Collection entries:
□ □ □ □ □

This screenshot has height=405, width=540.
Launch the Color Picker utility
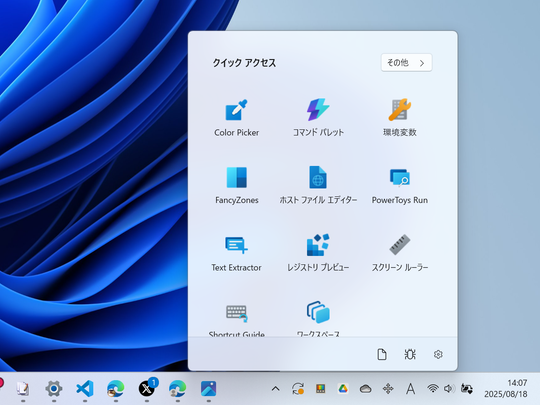tap(237, 118)
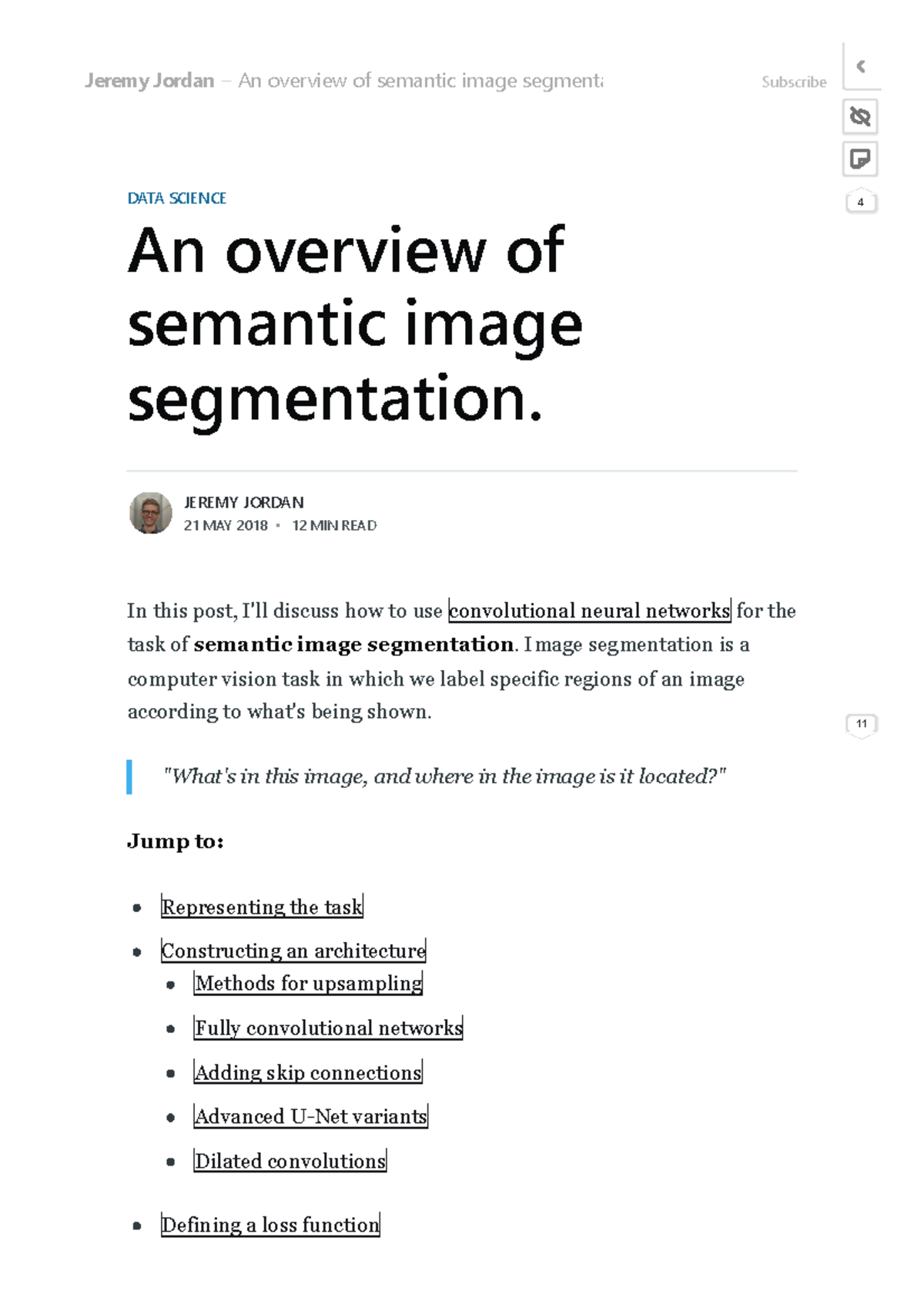Open "Constructing an architecture" section
The image size is (924, 1308).
293,951

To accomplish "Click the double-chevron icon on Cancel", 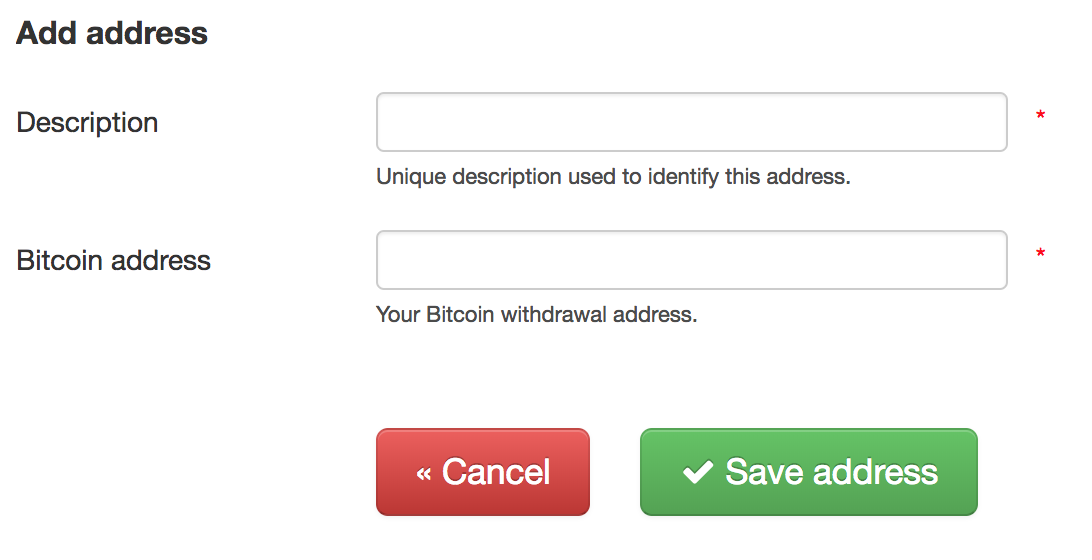I will tap(424, 474).
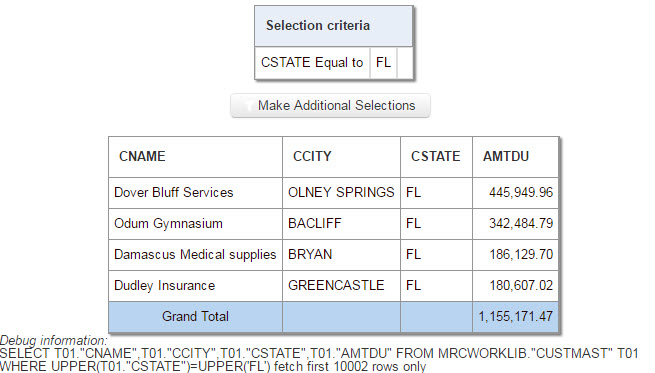Click the GREENCASTLE city cell
655x373 pixels.
click(x=341, y=286)
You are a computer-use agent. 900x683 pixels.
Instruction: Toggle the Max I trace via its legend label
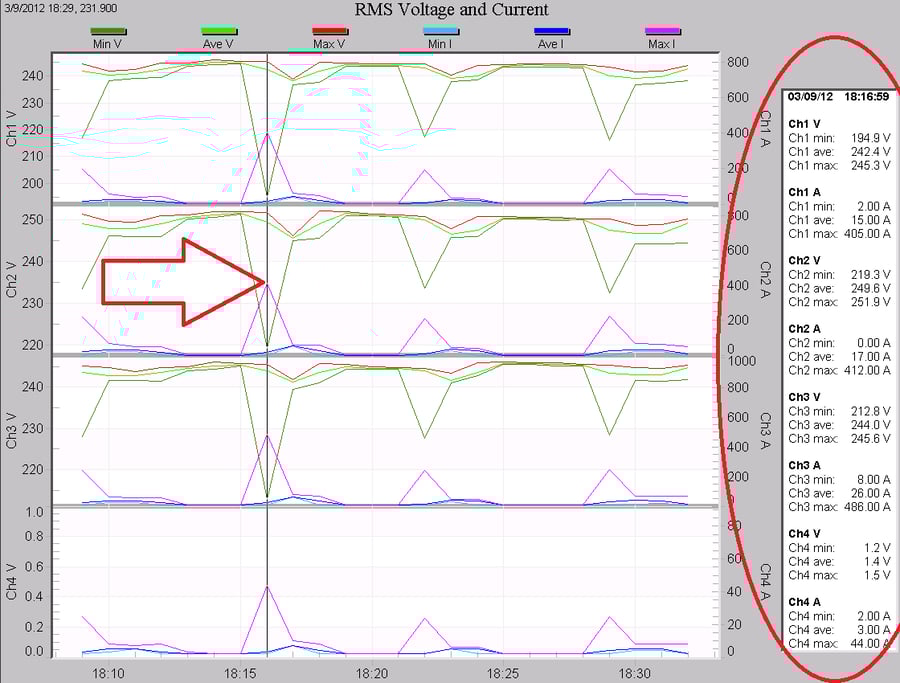(x=661, y=44)
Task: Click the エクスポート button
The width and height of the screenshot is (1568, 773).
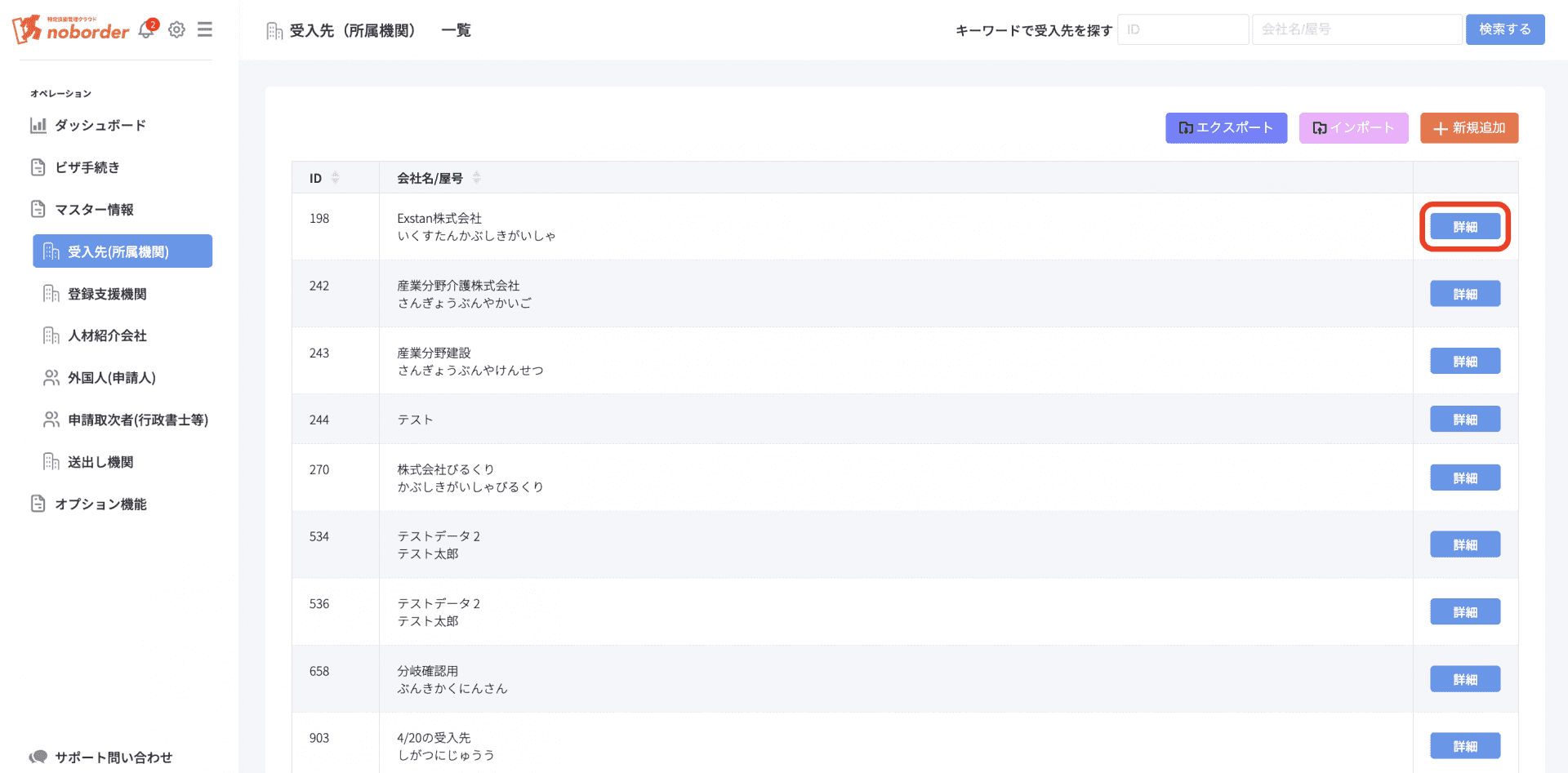Action: [x=1226, y=128]
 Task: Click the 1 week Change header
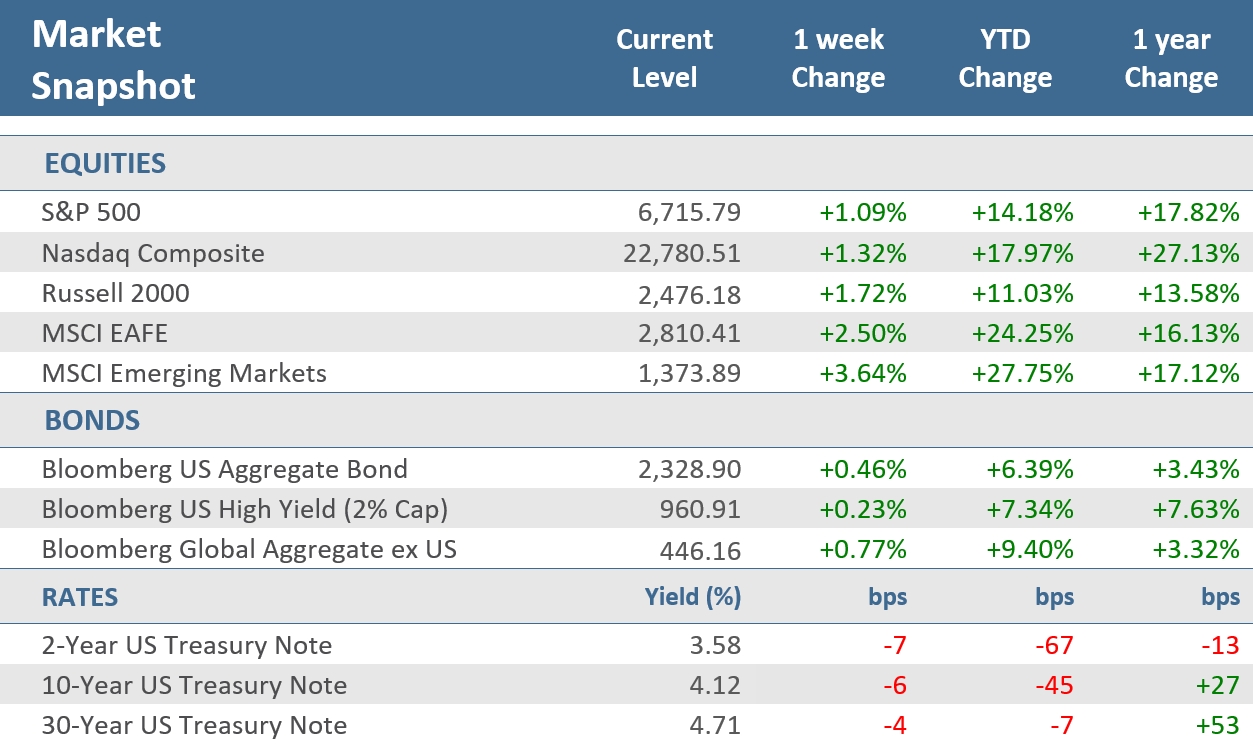[x=838, y=59]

□ □ □ □ □

▶ **WORK INSTRUCTION**: Copy exactly the lines that run from the line containing "You are a computer-use agent. 900x683 pixels." to the end of the data above, keeping both end lines and leaving out all pictures.

▶ **WRITTEN SOLUTION**:
You are a computer-use agent. 900x683 pixels.
Instruction: Toggle the Max I trace via its legend label
(x=661, y=44)
Task: Click the エクスポート button
The width and height of the screenshot is (1568, 773).
Action: [x=1226, y=128]
 Task: Click the 1 week Change header
[x=838, y=59]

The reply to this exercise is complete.